Le conseguenze dell’invasione colpiscono duramente anche le infrastrutture pubbliche e le imbarcazioni dei privati. La quagga ha la capacità di colonizzare l’interno dei sistemi di raffreddamento dei motori marini, causando ostruzioni che portano al surriscaldamento dei mezzi. I pescatori e i diportisti si troverebbero a dover affrontare spese continue per la pulizia delle chiglie e la sostituzione dei filtri. Anche i sistemi di captazione idrica e i depuratori finirebbero sotto attacco, poiché queste cozze si incrostano all’interno delle tubature riducendone il diametro, fino a bloccare totalmente il passaggio dell’acqua, costringendo i comuni a interventi di manutenzione straordinaria estremamente costosi.
Molti si chiedono se la diffusione di questo mollusco possa rappresentare una risorsa gastronomica, ma la risposta degli esperti è negativa. La cozza quagga agisce come una spugna biologica che assorbe e concentra nei propri tessuti i metalli pesanti e gli inquinanti presenti nei fondali. Inserire questo organismo nella dieta umana o utilizzarlo come mangime comporterebbe rischi sanitari elevati, senza contare che la sua proliferazione incontrollata finirebbe per avvelenare indirettamente anche le altre specie ittiche commestibili del lago a causa dell’accumulo di tossine.
Il successo di questo alieno risiede nella sua velocità di moltiplicazione. Una femmina adulta può rilasciare nell’acqua fino a un milione di uova all’anno. Una volta fecondate, si trasformano in larve chiamate veliger, invisibili a occhio nudo, che fluttuano nelle correnti prima di fissarsi definitivamente al fondo.
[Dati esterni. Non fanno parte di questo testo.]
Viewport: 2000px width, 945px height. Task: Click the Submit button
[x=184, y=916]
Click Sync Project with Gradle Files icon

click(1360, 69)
Questa fecondità estrema significa che, nel momento in cui viene individuato visivamente il primo esemplare, l’infestazione è già in una fase avanzata. Nel giro di pochi mesi la Quagga può formare tappeti densissimi, con decine di migliaia di individui per metro quadrato, soffocando ogni forma di vita sul fondale.
Nonostante la gravità della situazione, la prevenzione resta l’unica arma efficace, ma richiede interventi che nel 2026 non possono più essere rimandati. Il dossier suggerisce l’adozione del modello svizzero che prevede l’installazione, presso gli scivoli di alaggio, di stazioni di lavaggio professionale con idrogetti ad alta pressione e temperature superiori ai 45 gradi. Solo il calore estremo può uccidere le larve. Senza un certificato di avvenuta sanificazione nessuna imbarcazione dovrebbe poter toccare le acque del bacino, specialmente se proveniente da altri laghi.
Se per smaltire i veleni agricoli e i carichi di fosforo serviranno dieci generazioni, permettere l’ingresso della cozza quagga significherebbe consegnare ai posteri un bacino morto. La lotta contro le specie invasive è una necessità per salvare la pesca professionale, il turismo e l’identità stessa della Tuscia.